Der europäische Online-Handel soll den Erwartungen zufolge im Jahr 2014 einen Umsatz von 212,8 Milliarden Dollar gemacht haben – und der Mobilmarkt bildet ein immer größeres Stück dieser riesigen Online-Handels-Torte. Deutschland allein hält einen Anteil von 27 Prozent an allen Online-Handels-Transaktionen in Europa, und es besitzt einen der am besten entwickelten Handelsmärkte der Welt. Die Evolution vom E-Commerce zum M-Commerce ist in Deutschland in vollem Gange. Sowohl heimische als auch internationale Händler haben begonnen, die Möglichkeiten und Herausforderungen dieser neuen Technologien für sich zu entdecken.

Viele der Top-Händler in Deutschland haben bereits Apps entwickelt, die einen wichtigen Teil zu ihrem wachsenden Geschäft beitragen.
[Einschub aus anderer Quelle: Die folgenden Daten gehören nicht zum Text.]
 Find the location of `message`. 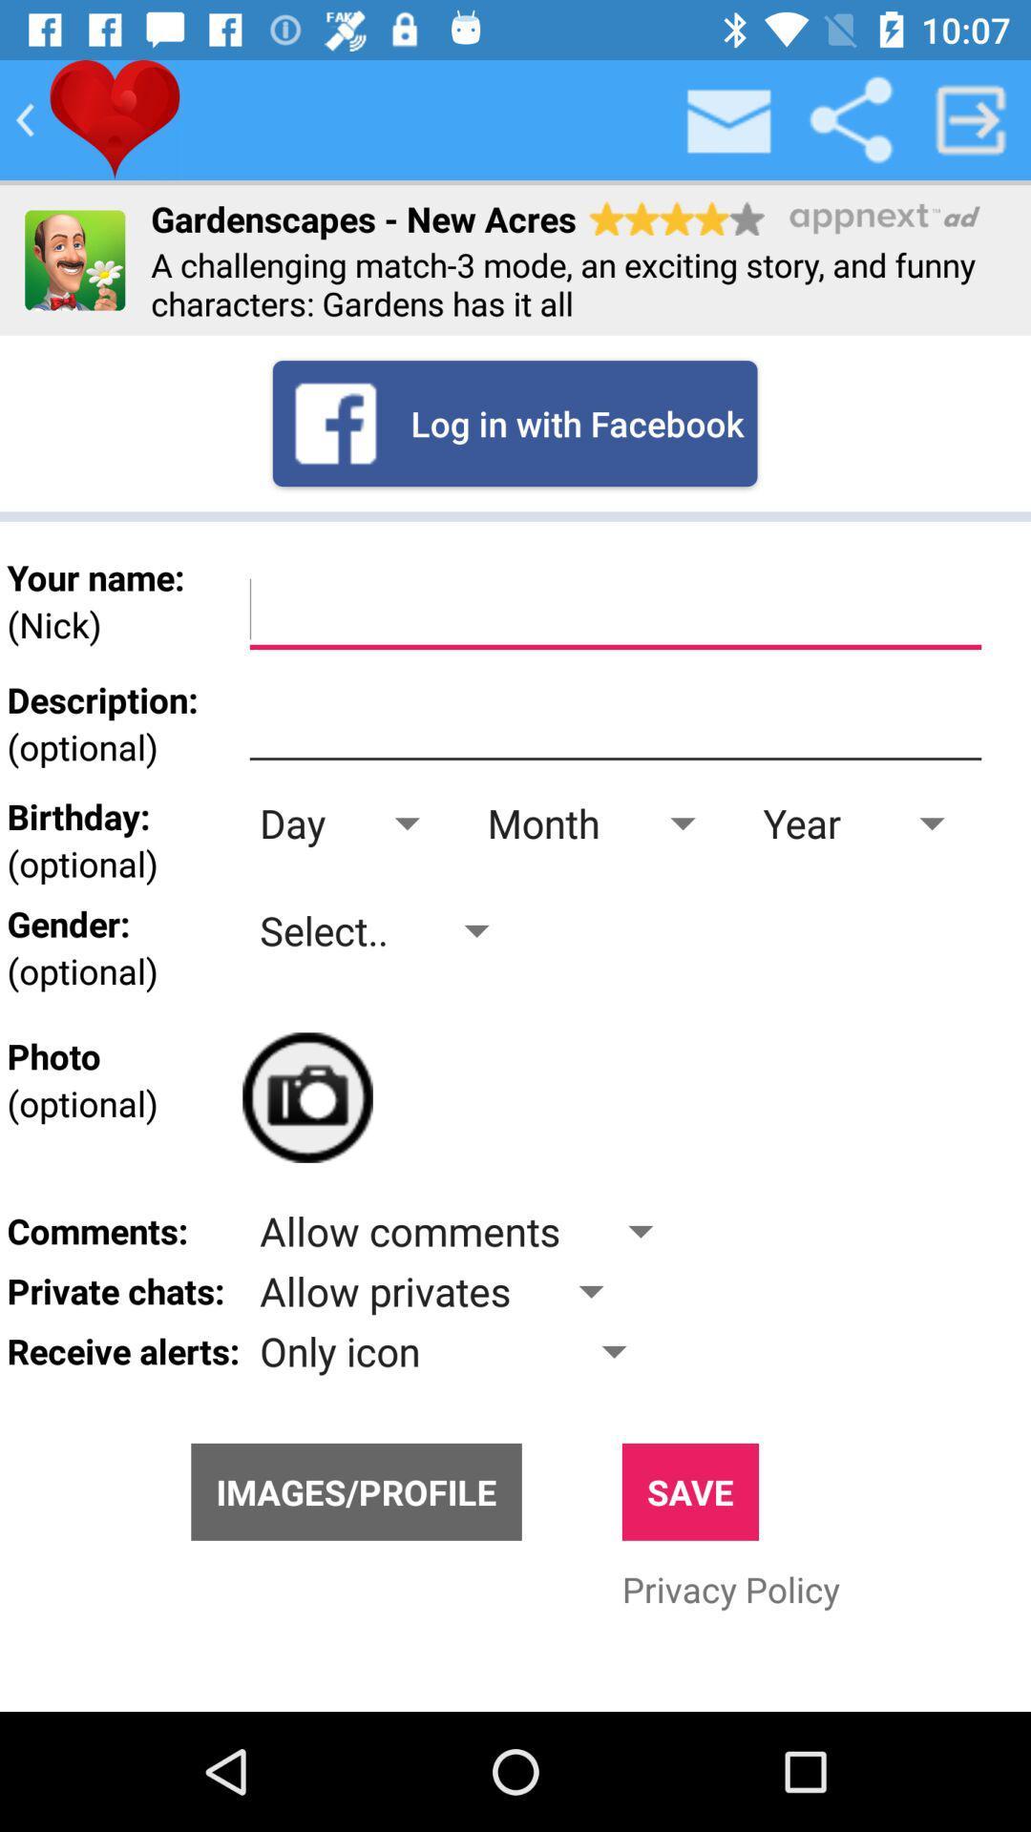

message is located at coordinates (729, 118).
Diese Apps bieten Kunden Funktionen zur Interaktion und ein besseres Einkaufserlebnis. Im Moment ähneln sich die Apps hinsichtlich ihrer Basis-Features. Aber es ist noch viel Luft nach oben für diejenigen, die weiterhin in eine gut durchdachte und innovative Mobile-Strategie investieren. Anbieter sollten keine mobile App entwickeln, nur damit sie Teil der M-Commerce-Gemeinde sind, sondern mit ihrer App essenzielle Funktionen bieten, die das Nutzererlebnis bereichern.

Allerdings gibt es an dem Punk noch einige Herausforderungen zu überwinden, speziell in Deutschland. Als die weltweit bargeldfreudigste Wirtschaft steht Deutschland die vollständige Öffnung hin zu alternativen Zahlungsmethoden noch bevor – insbesondere beim Bezahlen mit mobilen Apps.

Autor: Olivier Bernard, VP EMEAR bei App Annie, einem App-Analyse-Dashboard.